Team wins major supercomputer time to study the edge of fusion plasmas
The U.S. Department of Energy (DOE) has awarded major computer hours on three leading supercomputers, including the world's fastest, to a team led by C.S. Chang of the DOE's Princeton Plasma Physics Laboratory (PPPL). The team is addressing issues that must be resolved for successful operation of ITER, the international experiment under construction in France to demonstrate the feasibility of producing fusion energy—the power that drives the sun and stars—in a magnetically controlled fusion facility called a "tokamak."
The award from the DOE's Innovative and Novel Computational Impact on Theory and Experiment (INCITE) program totals 6.05 million node-hours on three Leadership Computing Facilities at Oakridge and Argonne National Laboratories, which are DOE Office of Science User Facilities. Each computer node has thousands of CPU cores, which are individual data processors. A single node-hour is thus equivalent to thousands of core-hours.

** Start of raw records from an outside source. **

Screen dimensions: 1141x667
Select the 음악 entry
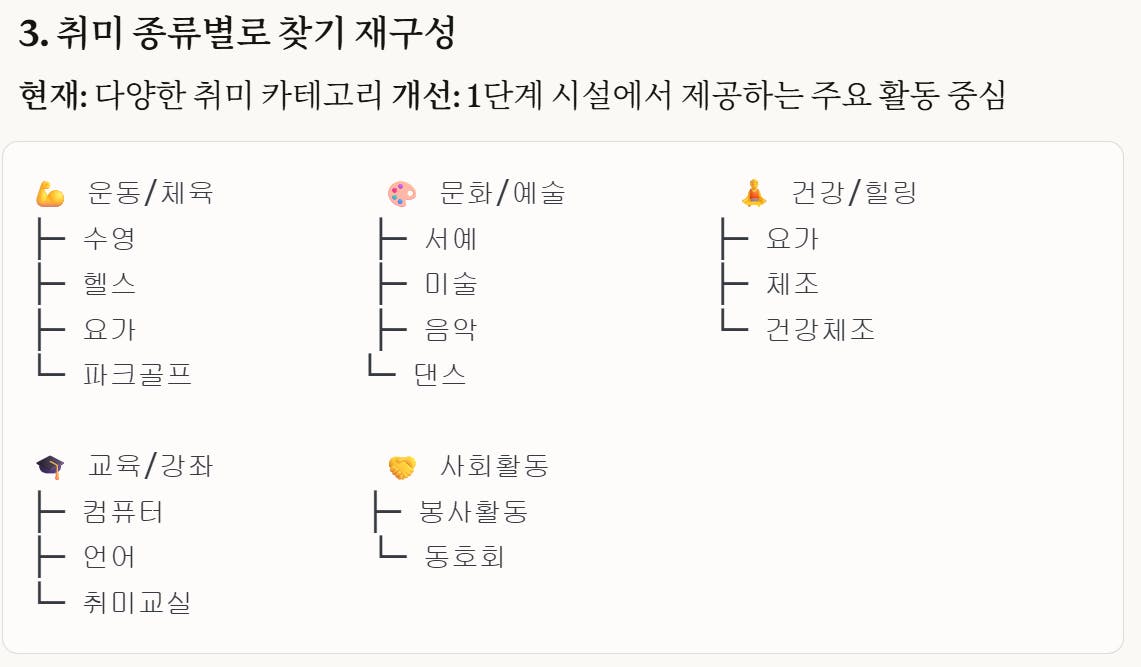pos(451,329)
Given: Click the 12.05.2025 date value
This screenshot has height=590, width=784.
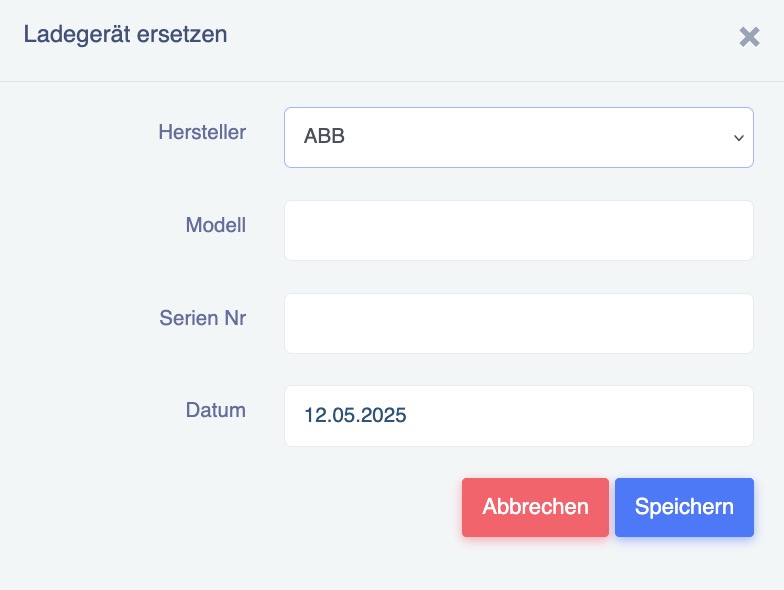Looking at the screenshot, I should pos(355,416).
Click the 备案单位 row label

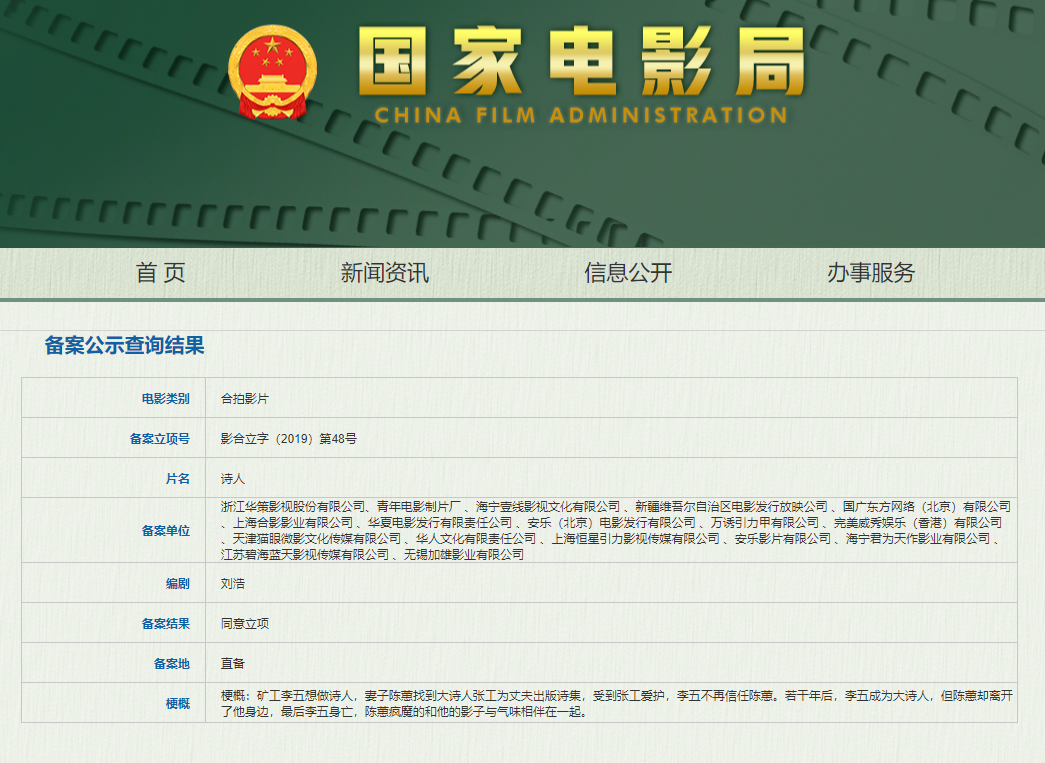[x=165, y=530]
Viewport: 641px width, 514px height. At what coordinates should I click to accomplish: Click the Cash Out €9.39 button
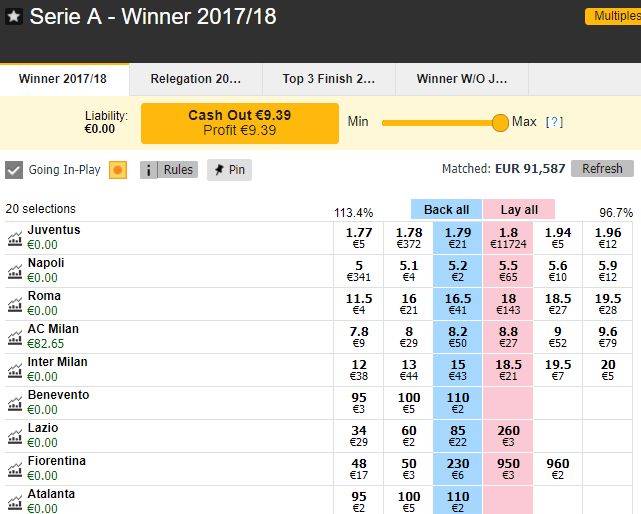pyautogui.click(x=240, y=123)
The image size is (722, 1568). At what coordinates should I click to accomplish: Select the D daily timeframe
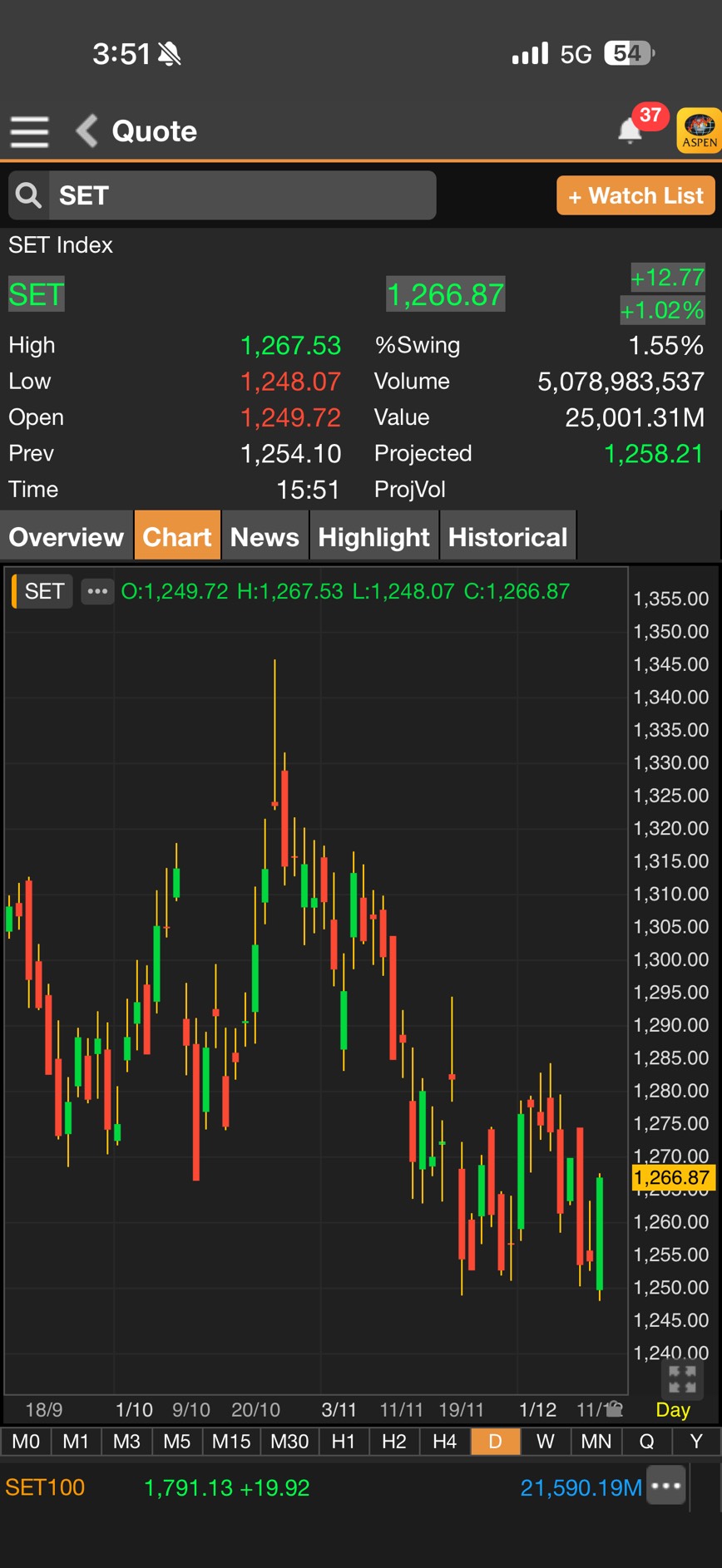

The allotment marks the second year of the team's three-year INCITE designation, "and will enable our team to continue its study of the boundary physics of fusion plasmas for ITER," Chang said.
The PPPL deployment will be on these three supercomputers:
- Summit, the newly installed Oak Ridge supercomputer that is the world's most powerful, will provide 1.05 million node-hours.

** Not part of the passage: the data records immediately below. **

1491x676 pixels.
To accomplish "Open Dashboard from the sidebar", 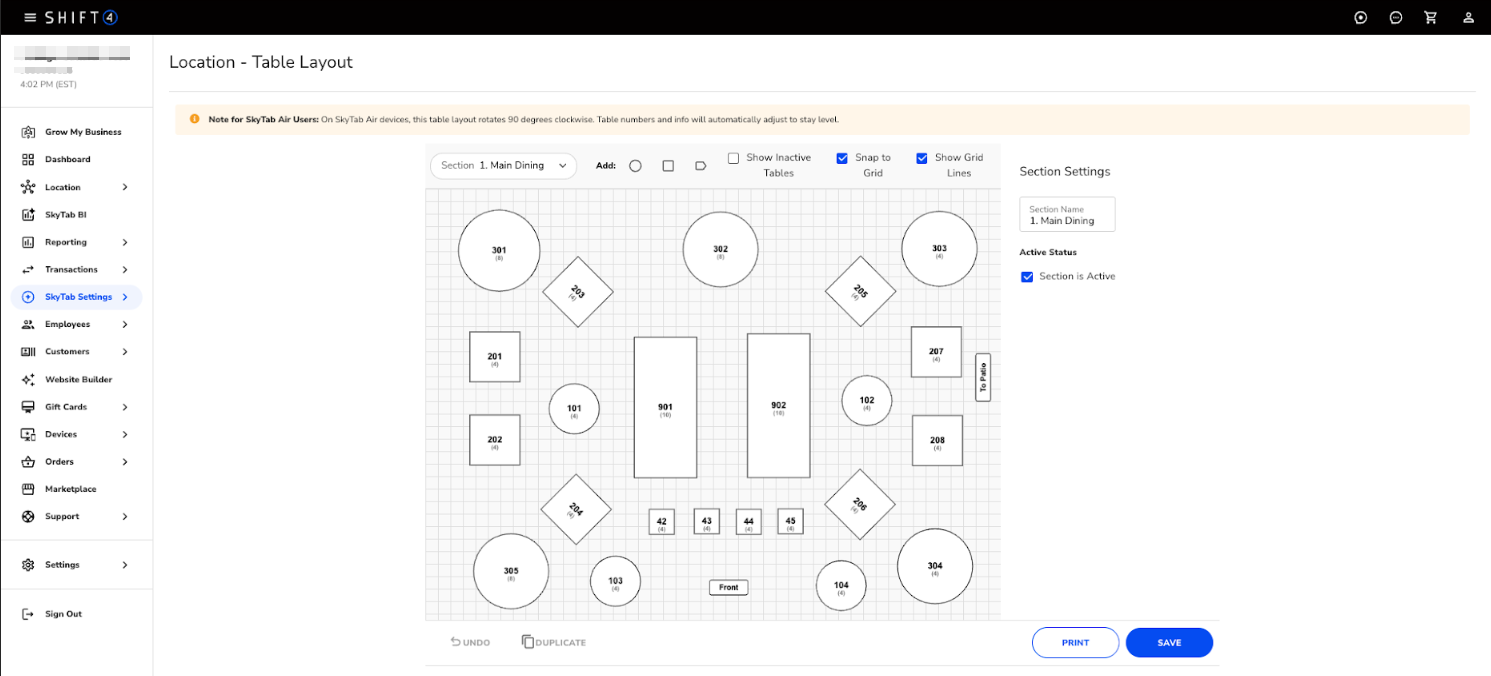I will pos(67,159).
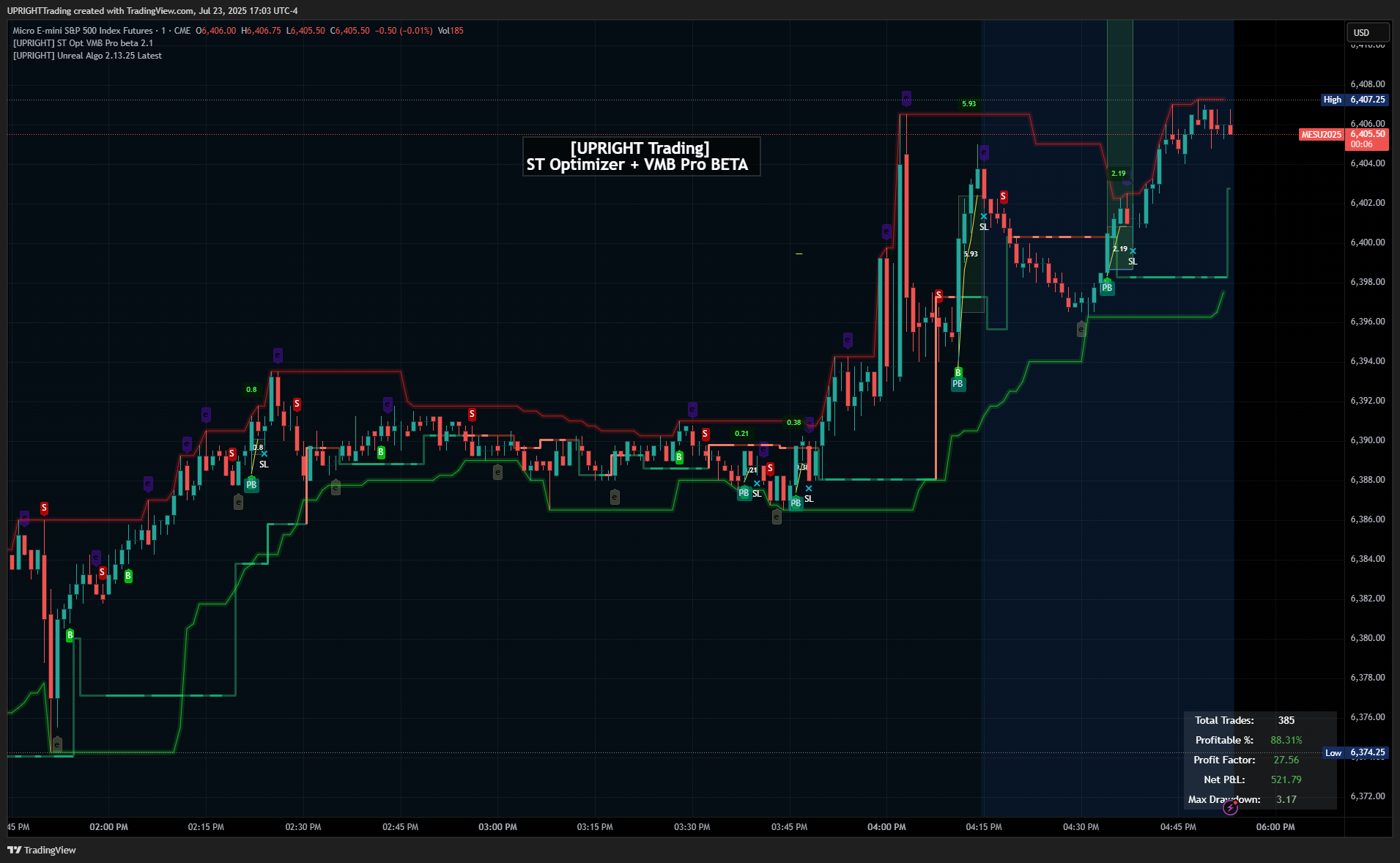Click the MESU2025 current price tag

[x=1321, y=135]
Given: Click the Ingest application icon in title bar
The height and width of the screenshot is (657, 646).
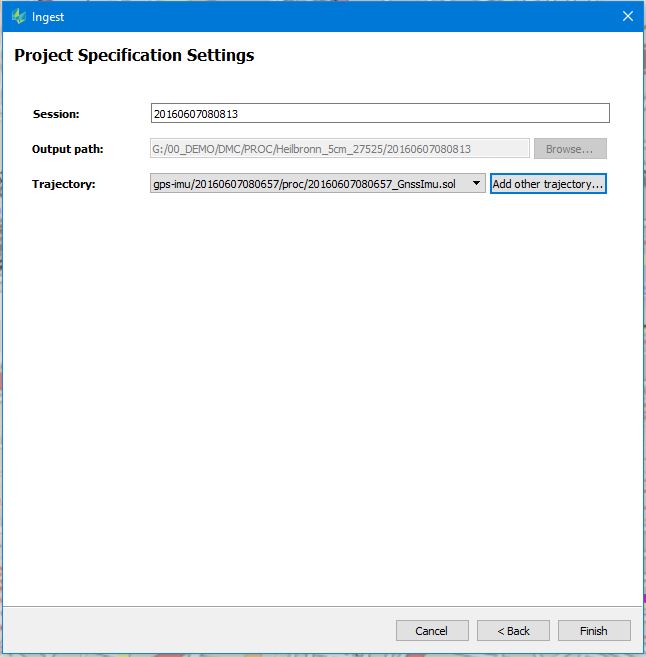Looking at the screenshot, I should click(18, 17).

- Titan, also at Oak Ridge, will provide 3.5 million node-hours.
- Theta, at Argonne National Laboratory, will provide 1.5 million node-hours.

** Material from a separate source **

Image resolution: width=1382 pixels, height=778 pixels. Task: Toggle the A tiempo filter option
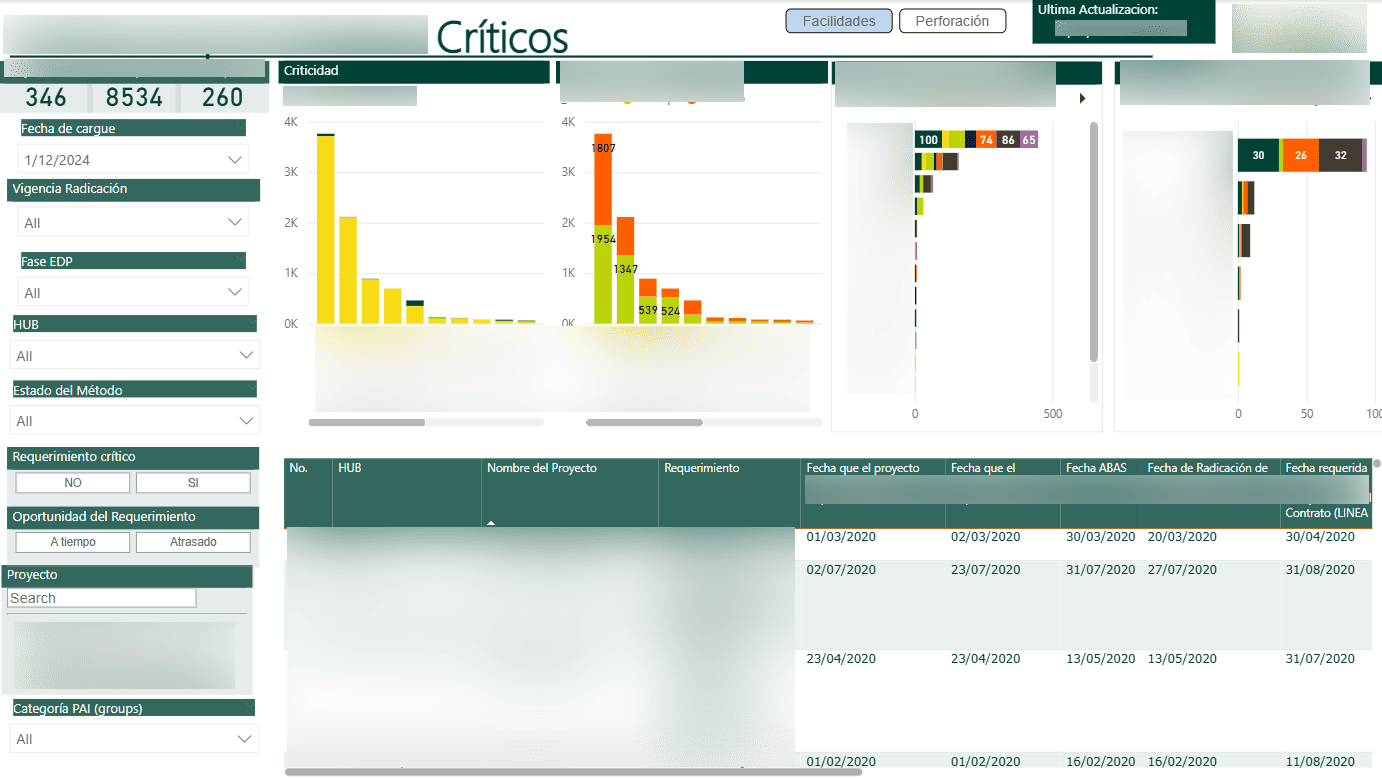[x=73, y=542]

The team will use the high-performance XGC1 particle code, developed and maintained at PPPL, to model the density of the peak heat-flux on the plates that will exhaust heat and energy from ITER during high-confinement plasma operations. In addition, the team will study the transition of the plasma from low-confinement to high-confinement that will enable ITER to produce 10 times more energy than it will use to heat the plasma.
A third step aims to show that what are called "resonant magnetic perturbations" (RMPs), the insertion of magnetic fields to reduce or eliminate instabilities at the edge of the plasma, reduces the density of the plasma far more than its temperature. Reduction of large amounts of both would lower plasma performance and impair fusion reactions.